Dla temperatury reaktora szukać 240C tylko przez kontakt zewnętrzny jest to trochę ograniczone, przy 100kmh jest to wewnętrzna temperatura spalin przy 280C mierzona za turbosprężarką i reaktorem..
Co prawda wysoka temperatura w reaktorze nie jest gwarancją dobrej pracy, ważniejsze jest osuszenie pręta i kontrolowanie wody przed zalaniem reaktora przy ich instalacji i słabym poborze wody nie jest to może się zdarzyć. Myślę, że postawili swój produkt na prostotę instalacji i zachowali ostrożność w zużyciu wody, aby zapewnić stabilną, skromną pracę, bez dążenia do maksymalnej wydajności, co wymaga kontroli wody w zależności od wydajności reaktora.

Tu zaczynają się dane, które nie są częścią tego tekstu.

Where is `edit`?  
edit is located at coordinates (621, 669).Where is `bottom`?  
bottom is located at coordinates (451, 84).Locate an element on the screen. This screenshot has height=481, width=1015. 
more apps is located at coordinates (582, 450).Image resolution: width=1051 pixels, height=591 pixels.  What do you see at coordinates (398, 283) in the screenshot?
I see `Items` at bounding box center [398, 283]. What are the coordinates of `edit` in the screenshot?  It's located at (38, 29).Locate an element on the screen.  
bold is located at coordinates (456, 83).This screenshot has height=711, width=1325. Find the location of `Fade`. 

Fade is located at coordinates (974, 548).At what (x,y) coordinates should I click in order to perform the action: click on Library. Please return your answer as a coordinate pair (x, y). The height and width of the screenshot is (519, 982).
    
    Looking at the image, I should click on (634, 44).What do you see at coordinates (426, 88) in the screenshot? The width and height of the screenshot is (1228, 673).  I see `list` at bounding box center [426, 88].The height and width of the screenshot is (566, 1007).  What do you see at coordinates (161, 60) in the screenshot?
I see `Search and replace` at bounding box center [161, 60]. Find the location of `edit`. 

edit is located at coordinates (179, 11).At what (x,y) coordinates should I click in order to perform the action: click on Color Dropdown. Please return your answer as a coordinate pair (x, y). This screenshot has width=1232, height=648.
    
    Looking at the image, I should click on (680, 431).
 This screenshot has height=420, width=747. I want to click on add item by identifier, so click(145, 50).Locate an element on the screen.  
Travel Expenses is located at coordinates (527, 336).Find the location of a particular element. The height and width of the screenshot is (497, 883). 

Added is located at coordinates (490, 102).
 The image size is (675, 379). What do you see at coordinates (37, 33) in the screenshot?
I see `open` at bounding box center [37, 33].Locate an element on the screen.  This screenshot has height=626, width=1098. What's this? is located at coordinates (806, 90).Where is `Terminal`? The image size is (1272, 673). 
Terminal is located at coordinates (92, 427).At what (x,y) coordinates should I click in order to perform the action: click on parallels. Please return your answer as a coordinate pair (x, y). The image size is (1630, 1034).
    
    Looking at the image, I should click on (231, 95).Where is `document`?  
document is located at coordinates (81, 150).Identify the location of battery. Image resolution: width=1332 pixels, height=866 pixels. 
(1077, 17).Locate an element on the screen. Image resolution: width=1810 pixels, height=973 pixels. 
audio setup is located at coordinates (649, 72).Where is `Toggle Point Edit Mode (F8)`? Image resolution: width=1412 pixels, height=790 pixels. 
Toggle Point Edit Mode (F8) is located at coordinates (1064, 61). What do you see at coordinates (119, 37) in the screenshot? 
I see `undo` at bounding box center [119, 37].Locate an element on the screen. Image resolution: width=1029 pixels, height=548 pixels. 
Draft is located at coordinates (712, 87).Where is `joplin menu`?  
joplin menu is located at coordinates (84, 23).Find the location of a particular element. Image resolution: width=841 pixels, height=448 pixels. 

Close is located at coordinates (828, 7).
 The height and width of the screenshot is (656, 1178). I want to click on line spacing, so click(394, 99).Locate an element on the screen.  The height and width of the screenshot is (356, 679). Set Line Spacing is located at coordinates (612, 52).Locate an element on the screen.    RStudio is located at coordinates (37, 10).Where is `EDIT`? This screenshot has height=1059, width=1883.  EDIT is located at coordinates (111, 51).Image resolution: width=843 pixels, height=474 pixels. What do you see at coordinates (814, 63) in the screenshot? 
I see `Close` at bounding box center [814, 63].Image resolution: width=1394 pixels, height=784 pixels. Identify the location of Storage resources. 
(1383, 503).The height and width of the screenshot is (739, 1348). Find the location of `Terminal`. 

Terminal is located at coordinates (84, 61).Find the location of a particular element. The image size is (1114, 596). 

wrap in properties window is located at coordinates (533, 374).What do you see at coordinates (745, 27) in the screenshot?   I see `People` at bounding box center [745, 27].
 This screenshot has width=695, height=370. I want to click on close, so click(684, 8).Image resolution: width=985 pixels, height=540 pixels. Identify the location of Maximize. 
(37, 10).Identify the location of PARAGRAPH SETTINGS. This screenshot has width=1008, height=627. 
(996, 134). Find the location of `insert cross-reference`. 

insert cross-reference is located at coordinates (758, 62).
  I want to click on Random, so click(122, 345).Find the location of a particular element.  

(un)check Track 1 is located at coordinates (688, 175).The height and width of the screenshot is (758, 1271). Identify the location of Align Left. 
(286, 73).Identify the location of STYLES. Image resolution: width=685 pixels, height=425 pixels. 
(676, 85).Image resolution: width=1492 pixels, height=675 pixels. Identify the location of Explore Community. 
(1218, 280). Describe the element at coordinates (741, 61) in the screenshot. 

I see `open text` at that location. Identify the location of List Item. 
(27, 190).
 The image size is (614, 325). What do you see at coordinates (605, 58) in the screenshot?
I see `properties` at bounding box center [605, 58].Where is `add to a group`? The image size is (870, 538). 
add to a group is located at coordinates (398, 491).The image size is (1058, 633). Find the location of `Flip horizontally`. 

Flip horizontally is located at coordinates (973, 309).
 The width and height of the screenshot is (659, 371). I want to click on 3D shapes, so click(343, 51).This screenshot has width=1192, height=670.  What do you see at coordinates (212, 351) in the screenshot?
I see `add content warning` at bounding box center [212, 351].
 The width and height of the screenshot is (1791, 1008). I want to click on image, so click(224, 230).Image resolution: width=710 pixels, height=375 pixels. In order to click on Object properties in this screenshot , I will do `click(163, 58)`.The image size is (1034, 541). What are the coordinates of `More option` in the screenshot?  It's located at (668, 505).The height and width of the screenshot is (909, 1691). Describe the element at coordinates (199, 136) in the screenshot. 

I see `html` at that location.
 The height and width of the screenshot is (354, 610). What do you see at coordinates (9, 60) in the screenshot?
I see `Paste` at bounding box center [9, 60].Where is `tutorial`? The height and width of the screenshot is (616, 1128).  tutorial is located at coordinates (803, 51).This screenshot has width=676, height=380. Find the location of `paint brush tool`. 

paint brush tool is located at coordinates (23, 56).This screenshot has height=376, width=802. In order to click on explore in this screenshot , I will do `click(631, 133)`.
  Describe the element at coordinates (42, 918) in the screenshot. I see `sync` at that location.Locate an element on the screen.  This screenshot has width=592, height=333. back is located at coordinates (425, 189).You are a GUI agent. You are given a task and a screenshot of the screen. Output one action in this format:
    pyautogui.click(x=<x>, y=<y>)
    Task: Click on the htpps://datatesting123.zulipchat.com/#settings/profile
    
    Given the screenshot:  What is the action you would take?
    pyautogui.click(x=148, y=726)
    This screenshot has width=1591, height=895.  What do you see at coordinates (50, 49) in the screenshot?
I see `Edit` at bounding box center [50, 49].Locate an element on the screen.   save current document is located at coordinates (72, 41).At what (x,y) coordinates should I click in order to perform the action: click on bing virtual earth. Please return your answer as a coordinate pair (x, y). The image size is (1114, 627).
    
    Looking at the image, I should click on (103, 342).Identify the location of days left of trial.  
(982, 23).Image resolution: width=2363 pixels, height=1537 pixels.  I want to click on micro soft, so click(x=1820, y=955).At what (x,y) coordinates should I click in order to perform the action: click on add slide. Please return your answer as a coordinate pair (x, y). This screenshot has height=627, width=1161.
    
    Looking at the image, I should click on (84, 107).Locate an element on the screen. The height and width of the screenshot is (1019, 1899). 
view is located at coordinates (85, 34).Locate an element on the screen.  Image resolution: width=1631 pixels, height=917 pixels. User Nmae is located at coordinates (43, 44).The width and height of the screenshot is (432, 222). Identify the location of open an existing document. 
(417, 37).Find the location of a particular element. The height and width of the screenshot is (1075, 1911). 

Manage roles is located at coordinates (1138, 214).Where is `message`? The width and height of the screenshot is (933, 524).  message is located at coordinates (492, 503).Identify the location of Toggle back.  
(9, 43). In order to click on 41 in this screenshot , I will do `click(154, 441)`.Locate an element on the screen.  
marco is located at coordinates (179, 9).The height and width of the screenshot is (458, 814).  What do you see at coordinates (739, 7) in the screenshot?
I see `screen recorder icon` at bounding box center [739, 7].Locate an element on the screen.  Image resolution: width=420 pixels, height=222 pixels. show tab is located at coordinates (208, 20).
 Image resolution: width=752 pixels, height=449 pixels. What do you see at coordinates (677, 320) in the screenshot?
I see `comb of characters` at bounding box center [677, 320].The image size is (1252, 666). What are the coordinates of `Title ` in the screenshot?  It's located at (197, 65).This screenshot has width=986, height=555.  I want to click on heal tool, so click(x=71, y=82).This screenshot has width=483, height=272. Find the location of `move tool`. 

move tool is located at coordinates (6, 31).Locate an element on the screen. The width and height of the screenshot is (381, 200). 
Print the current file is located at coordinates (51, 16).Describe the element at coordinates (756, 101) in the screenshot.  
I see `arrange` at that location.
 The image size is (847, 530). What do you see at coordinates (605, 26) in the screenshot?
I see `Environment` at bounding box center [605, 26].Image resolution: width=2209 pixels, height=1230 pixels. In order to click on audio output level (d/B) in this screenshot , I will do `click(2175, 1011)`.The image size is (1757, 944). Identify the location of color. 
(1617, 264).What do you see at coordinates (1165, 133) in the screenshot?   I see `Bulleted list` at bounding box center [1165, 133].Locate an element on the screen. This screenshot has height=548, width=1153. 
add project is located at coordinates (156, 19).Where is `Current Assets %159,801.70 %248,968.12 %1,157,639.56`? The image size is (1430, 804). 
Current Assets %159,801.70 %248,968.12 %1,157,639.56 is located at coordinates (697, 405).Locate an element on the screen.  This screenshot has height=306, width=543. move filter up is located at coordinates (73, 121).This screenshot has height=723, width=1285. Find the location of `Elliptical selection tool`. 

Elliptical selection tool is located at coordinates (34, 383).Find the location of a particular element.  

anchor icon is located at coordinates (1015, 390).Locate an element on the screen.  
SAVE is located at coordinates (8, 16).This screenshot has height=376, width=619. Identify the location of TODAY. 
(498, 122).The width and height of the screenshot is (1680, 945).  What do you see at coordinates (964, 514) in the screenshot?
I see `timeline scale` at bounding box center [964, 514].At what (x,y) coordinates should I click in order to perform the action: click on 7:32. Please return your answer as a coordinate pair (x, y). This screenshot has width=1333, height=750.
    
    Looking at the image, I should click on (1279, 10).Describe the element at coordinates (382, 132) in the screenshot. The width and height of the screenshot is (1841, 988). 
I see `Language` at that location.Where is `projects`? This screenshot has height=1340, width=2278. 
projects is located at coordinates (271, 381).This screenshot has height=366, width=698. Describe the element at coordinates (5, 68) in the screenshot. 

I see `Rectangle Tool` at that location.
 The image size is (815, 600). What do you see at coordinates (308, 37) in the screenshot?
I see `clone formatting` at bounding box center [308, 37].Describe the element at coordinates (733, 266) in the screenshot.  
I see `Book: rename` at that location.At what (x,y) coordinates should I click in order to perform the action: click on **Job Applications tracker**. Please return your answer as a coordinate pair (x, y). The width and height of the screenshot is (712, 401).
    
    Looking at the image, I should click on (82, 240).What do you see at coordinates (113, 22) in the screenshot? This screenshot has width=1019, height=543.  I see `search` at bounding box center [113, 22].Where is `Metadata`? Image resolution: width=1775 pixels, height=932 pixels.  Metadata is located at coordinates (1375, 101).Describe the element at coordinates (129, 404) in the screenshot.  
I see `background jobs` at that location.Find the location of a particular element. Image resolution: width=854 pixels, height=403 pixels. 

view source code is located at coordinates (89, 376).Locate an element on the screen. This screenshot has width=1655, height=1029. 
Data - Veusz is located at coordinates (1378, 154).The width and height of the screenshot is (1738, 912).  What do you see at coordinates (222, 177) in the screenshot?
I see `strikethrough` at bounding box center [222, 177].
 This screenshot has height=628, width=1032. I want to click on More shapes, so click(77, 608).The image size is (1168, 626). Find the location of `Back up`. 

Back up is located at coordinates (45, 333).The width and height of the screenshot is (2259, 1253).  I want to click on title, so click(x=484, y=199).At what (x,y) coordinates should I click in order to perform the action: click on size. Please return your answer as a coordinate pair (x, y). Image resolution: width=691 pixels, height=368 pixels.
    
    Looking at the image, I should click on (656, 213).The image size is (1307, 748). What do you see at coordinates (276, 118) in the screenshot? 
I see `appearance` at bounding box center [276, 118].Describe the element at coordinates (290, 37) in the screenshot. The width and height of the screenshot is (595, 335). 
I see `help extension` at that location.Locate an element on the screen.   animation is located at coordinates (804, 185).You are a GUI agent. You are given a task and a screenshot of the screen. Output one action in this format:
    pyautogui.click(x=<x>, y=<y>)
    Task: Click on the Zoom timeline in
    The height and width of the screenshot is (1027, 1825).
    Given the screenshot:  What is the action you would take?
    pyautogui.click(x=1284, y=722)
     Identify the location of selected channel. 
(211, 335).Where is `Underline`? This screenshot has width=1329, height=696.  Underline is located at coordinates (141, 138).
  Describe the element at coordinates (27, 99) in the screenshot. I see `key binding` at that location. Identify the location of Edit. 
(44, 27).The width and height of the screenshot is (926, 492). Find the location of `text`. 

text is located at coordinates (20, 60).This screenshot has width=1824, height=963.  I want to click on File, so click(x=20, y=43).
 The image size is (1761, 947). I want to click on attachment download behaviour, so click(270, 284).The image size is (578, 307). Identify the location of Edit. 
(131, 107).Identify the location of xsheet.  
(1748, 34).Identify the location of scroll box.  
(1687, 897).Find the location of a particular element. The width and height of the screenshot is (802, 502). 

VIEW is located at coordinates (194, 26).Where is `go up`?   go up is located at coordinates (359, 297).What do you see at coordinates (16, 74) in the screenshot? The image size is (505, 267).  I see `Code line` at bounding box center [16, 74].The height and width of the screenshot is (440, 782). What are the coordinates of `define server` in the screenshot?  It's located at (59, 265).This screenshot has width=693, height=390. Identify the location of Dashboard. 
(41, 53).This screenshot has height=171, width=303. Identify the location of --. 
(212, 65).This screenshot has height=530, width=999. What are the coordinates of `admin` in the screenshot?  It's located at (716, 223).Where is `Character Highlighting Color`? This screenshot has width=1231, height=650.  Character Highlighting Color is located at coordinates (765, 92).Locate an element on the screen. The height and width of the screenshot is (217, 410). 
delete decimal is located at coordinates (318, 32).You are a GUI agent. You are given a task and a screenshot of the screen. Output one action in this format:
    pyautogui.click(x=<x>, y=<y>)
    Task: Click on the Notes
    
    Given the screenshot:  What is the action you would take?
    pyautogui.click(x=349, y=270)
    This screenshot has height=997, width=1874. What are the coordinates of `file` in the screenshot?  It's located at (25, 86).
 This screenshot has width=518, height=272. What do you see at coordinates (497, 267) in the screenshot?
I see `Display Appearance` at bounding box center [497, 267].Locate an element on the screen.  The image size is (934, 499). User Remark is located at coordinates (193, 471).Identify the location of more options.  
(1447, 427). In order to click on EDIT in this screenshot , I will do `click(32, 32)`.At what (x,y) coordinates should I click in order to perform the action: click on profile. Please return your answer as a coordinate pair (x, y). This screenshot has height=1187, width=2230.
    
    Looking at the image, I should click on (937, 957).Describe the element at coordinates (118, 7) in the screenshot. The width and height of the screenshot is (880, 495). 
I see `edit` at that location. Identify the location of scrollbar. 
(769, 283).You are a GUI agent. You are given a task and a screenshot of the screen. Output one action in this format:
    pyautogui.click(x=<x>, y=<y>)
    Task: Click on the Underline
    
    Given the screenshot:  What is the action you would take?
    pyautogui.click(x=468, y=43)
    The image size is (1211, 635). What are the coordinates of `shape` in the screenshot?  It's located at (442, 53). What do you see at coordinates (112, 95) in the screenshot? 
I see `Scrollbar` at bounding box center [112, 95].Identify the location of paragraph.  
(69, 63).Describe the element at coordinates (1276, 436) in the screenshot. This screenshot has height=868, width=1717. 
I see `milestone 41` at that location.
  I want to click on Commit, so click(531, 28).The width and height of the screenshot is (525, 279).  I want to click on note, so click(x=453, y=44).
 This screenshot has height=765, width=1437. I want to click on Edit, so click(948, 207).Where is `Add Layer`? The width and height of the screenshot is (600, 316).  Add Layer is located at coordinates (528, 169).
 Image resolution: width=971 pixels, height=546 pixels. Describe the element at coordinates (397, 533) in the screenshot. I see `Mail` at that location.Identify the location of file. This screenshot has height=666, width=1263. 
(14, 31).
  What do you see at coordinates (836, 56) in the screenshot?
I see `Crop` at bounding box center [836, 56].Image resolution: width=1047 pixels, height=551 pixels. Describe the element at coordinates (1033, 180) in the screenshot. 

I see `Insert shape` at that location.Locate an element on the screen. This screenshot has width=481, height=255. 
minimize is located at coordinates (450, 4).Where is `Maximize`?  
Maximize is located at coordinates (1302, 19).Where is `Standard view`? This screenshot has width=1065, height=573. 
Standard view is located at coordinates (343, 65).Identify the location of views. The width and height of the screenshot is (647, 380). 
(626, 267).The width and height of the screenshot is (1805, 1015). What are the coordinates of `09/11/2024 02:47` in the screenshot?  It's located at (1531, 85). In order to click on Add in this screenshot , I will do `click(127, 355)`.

W moim przypadku zużycie wody to 26% do 30% zużytego paliwa, czyli na 6,5 litra oleju napędowego 1,9 litra wody
trudność polega na tym, że gdy wydajność wzrasta, temperatura spalin spada, więc woda przepływająca przez reaktor musi zostać zmniejszona. Prostym rozwiązaniem jest zużywanie mniejszej ilości wody, nie musisz już mieć kontroli nad wodą, ale pozostajesz bardziej w 20% i mniej oszczędności, aby przekroczyć znak 30%
konieczne jest ciągłe monitorowanie stanu reaktora, tuż przed utonięciem.